Scrollo le spalle, stravaccandomi sul sedile posteriore.
"Allora andrò dai tuoi. Loro sì che ti farebbero un affronto simile senza per questo passare notti insonni"
Il silenzio cala nell'abitacolo, mentre usciamo dal parcheggio dell'ospedale.
Finalmente.
Apro un po' il finestrino.
L'aria è fresca, pulita.
Mi mancava, dopo giorni chiuso in una stanza d'ospedale.
L'aria lì dentro è insopportabile.
Un movimento davanti a me mi scuote, riportandomi alla realtà.
Ti volti.
Mi osservi dal sedile anteriore.
I tuoi occhi brillano.
Come sempre.
Sei nervoso, arrabbiato, stanco, ma anche divertito.

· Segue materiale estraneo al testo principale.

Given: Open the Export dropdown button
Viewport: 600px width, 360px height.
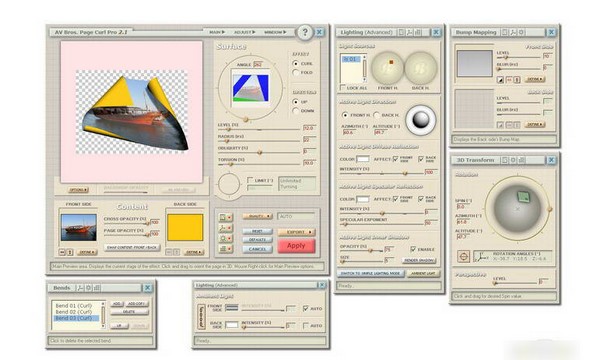Looking at the screenshot, I should click(x=296, y=232).
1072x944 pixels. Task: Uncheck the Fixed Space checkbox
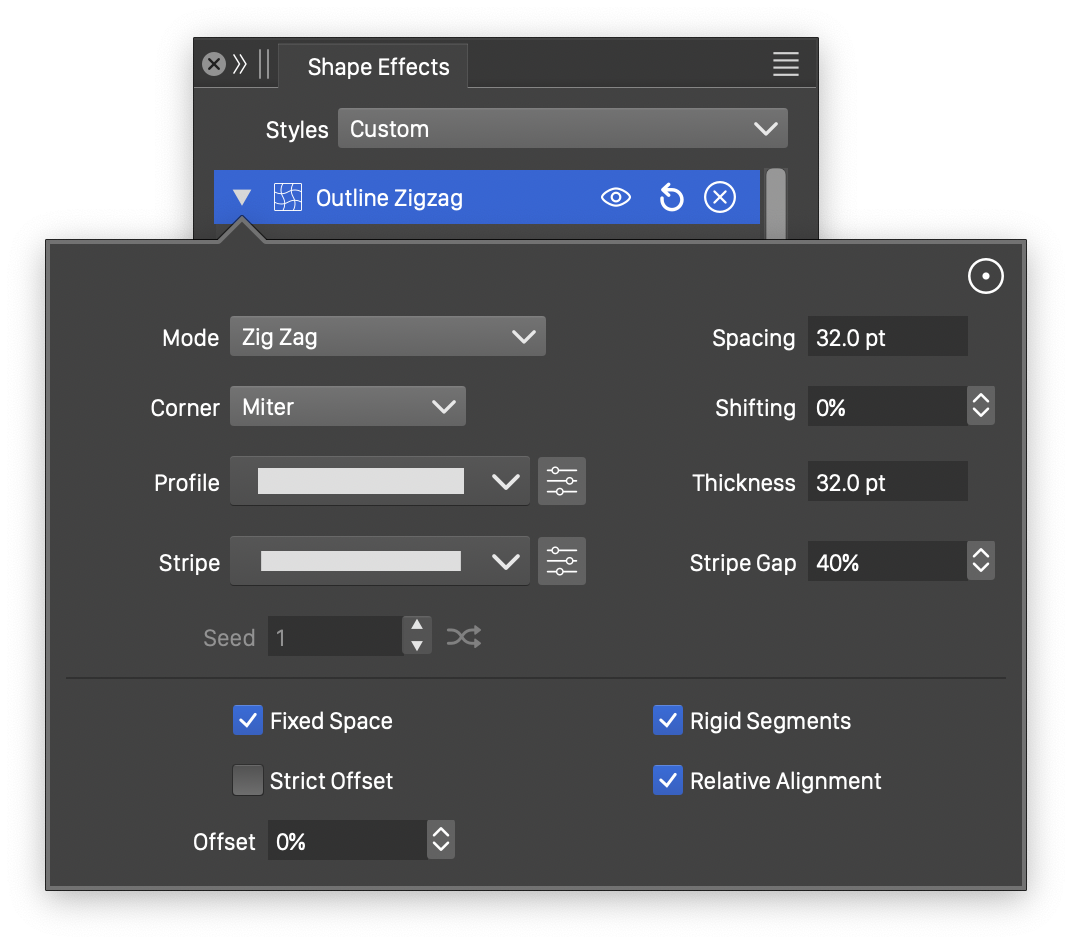pyautogui.click(x=248, y=721)
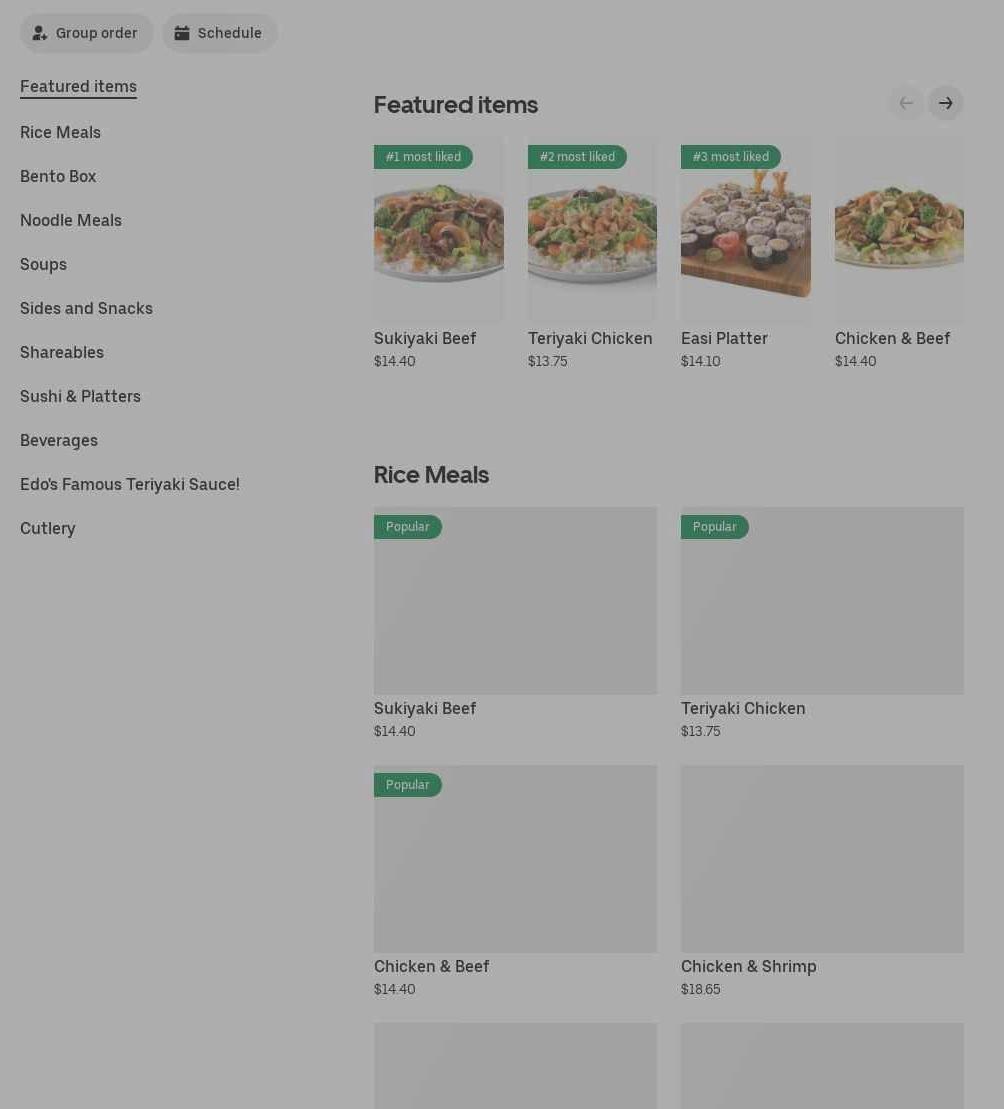Open the Beverages section
The width and height of the screenshot is (1004, 1109).
pos(59,440)
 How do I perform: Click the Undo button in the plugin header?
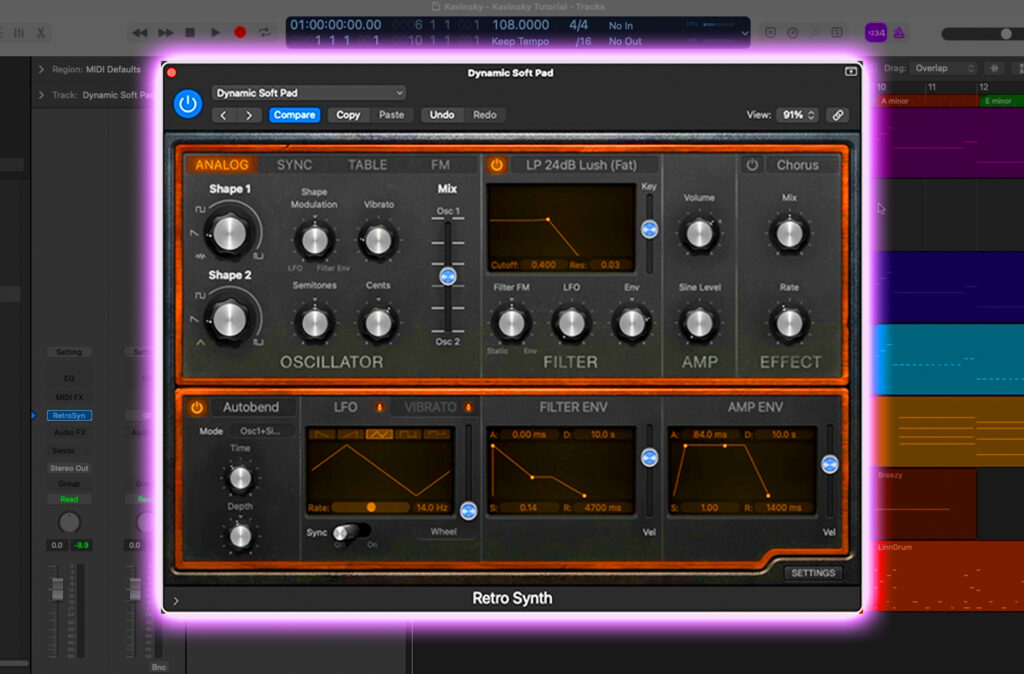tap(442, 114)
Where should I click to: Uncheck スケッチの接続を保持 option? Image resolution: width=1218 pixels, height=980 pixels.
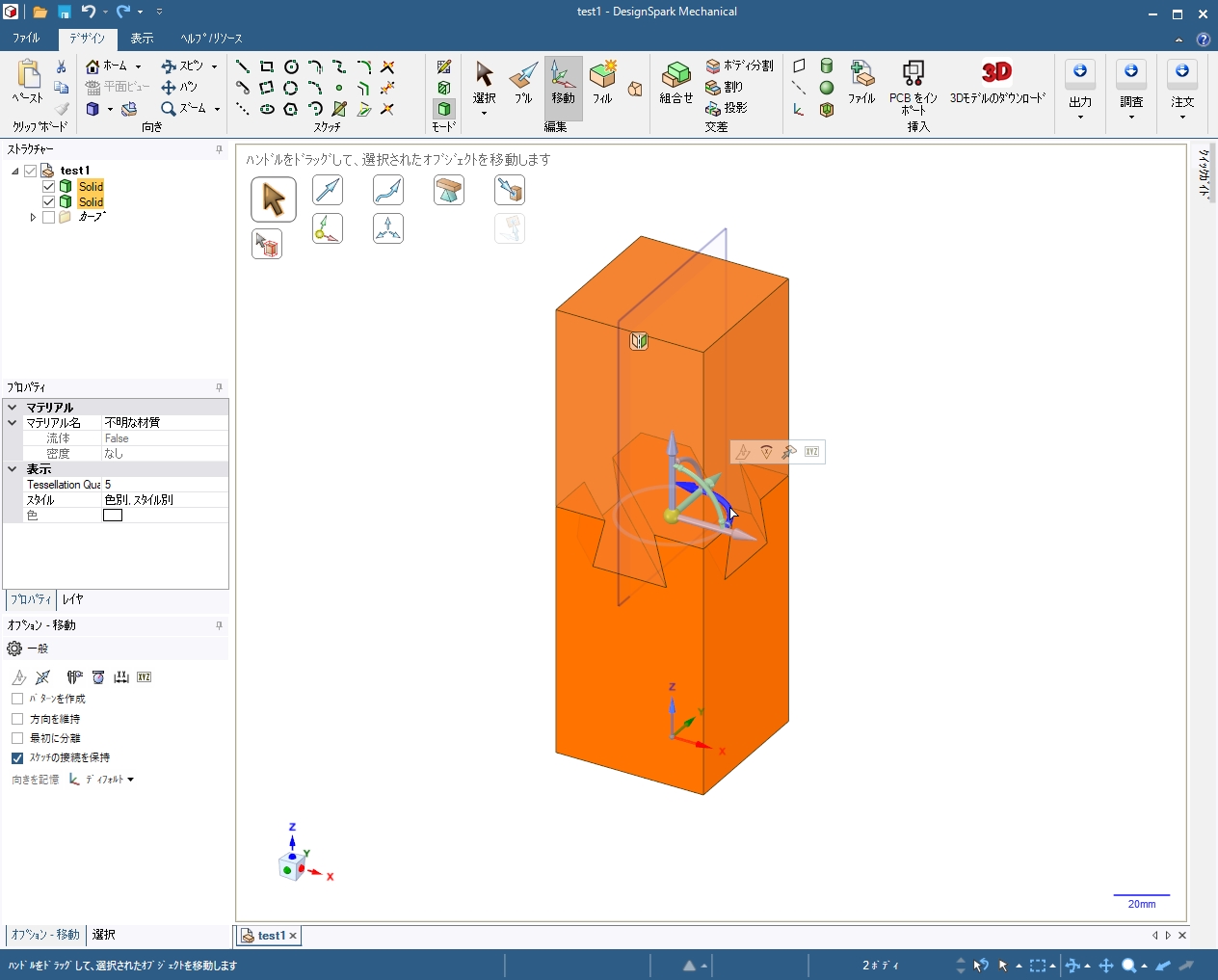coord(17,758)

Sento il mio sorriso raffreddarsi un po' quando vedo le occhiaia violacee che ti circondano gli occhi.
Non hanno fatto altro che aumentare con lo scorrere dei giorni.
Non hai dormito molto, ultimamente.
Non c'è bisogno che tu me lo dica, lo vedo.
Intuisci la direzione del mio sguardo, e i tuoi occhi si addolciscono.
Scuoti il capo appena, fai per parlare, poi ti blocchi e ghigni divertito.
"Hai perfettamente ragione. Se ho le occhiaie è colpa tua, quindi tu adesso, da bravo, ti farai perdonare, ti comporterai bene e farai tutto quello che dirò io per il prossimo mese"
Ti volti, gongolando da solo come uno scemo.
Trattengo la risata.
Mi sporgo, allungando la mano verso il tuo collo completamente esposto.
Il rumore dello scappellotto riempie l'abitacolo silenzioso, seguito subito dal suono delle nostre risate.